Le quartier a connu un autre changement, beaucoup plus récent, à cause du cinéaste et ami de Raymond Lansoy, Jean-Pierre Jeunet – par ailleurs résident de la villa des Platanes : « Son petit chef-d’œuvre, "Amélie Poulain", a été tourné au Café des 2 Moulins, bistrot un peu plus bas, dans la rue Lepic qui était un tabac à l’époque. Le film a eu un succès énorme au Japon, encore plus qu’en France, ce qui fait que les chemins de transhumance des touristes japonais – et chinois – passent maintenant par la rue Lepic. » Taquin, le Montmartrois feint d’être en colère après son ami : « Une fois, il a eu la gentillesse de s’excuser », plaisante-t-il.

Bien qu’il ait participé à la transfiguration des environs de la rue Lepic, le réalisateur habite un appartement de la villa des Platanes. L’auteure allemande Undine Gruenter, qui a habité un appartement proche de celui du cinéaste, aurait même créé à son image l’un des personnages de son récit La Cache du Minotaure, qui se déroule entièrement dans la villa. L’information vient de la documentariste franco-suisse Anita Hugi, qui a consacréun film aux dernières années de l’écrivaine dans un appartement de la villa des Platanes.

Ce livre humoristico-fantastique décrit une « cité qui exhale encore peut-être un peu le sommeil du XIXe siècle », avec des habitants qui n’ont « pas vraiment le sens de l’humour » et des règles strictes : « Interdiction de jouer au foot dans la cour centrale, prière de ne pas donner à manger aux pigeons et de ne pas passer de disques les fenêtres ouvertes. » Une société qui tient à sa quiétude et à ses « privilèges », complète Jean-Paul Devienne, un sourire aux lèvres. Une société au sein de laquelle certains auraient peu goûté ce livre en découvrant sa traduction en français, d’après Anita Hugi.

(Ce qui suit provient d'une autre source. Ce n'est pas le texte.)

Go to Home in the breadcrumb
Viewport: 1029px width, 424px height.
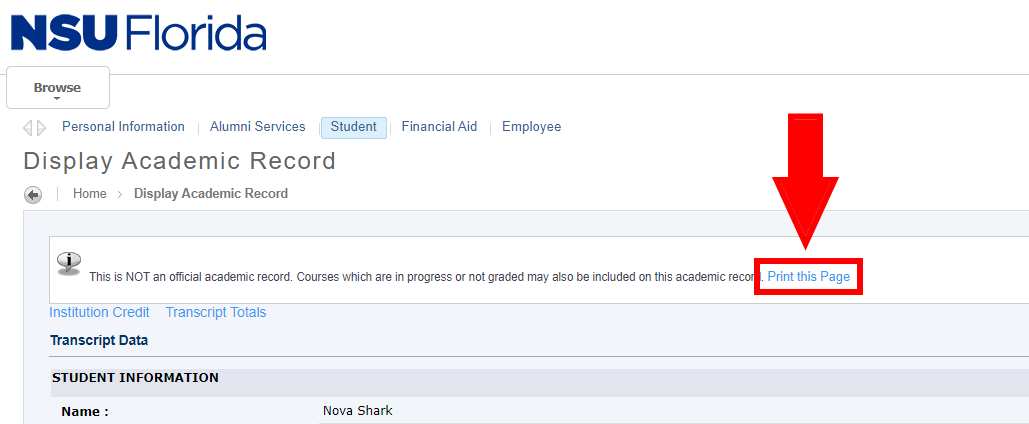(x=89, y=194)
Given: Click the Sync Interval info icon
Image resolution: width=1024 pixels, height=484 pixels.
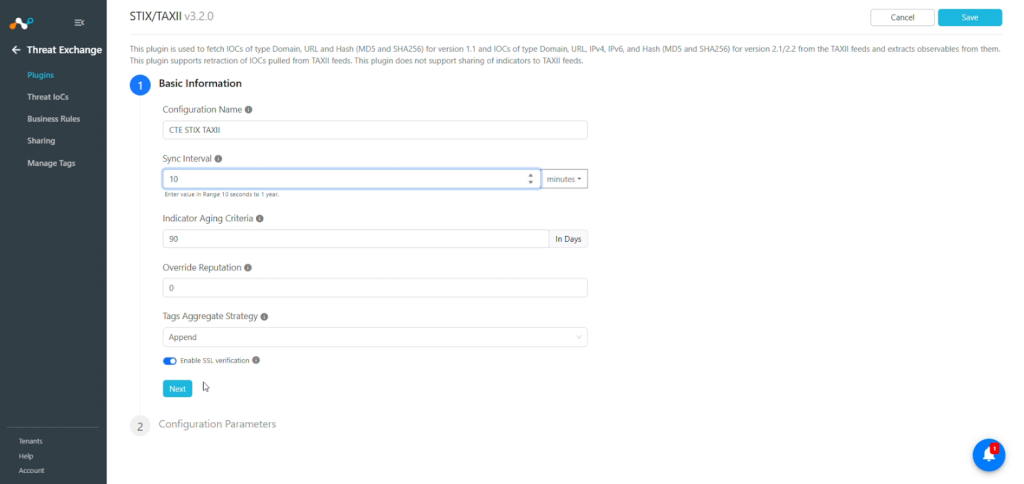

Une villa toujours isolée du quartier environnant

« Un curieux qui aurait osé passer l’entrée pour visiter les oasis de la rue Blanquette était immédiatement chassé par une gardienne bourrue », écrivait aussi Undine Gruenter. Jean-Paul Devienne confirme : les deux fois où il a essayé d’y prendre des photos pour son blog Paris-bise-art, il a été pourchassé par des résidents et la concierge. Raymond Lansoy a une anecdote encore plus croustillante. L’une de ses amies, l’écrivaine belge Nadine Monfils, devait, un jour, être interviewée avec lui par un cinéaste pour un film sur Montmartre, dans un « bout de jardin privé » à laquelle elle avait accès puisqu’elle y était résidente. « Tout à coup, il y a deux femmes qui arrivent en criant : "Vous n’avez pas le droit, on appelle la police !" On leur a répondu avec une certaine vulgarité, mais elles sont restées en faisant tellement de bruit que l’on n’a pas pu rester. Nous sommes allés finir l’interview dans l’appartement de Nadine Monfils. »

Depuis cet incident, ce voisin s’amuse à rendre visite à ses amis un appareil photo autour du cou, uniquement pour les « emmerder ». Il ajoute que même Jean-Pierre Jeunet est ennuyé de cette situation car il a dû s’acheter une boutique rue Véron, en haut de la villa, pour accueillir ses rendez-vous professionnels. « Je trouve un peu dommage que cet endroit soit si fermé, regrette Anita Hugi, qui a pu tourner une partie de son film dans la villa des Platanes. Ce serait une bonne idée de pouvoir le visiter, de temps en temps. » Pour la journée du patrimoine, par exemple.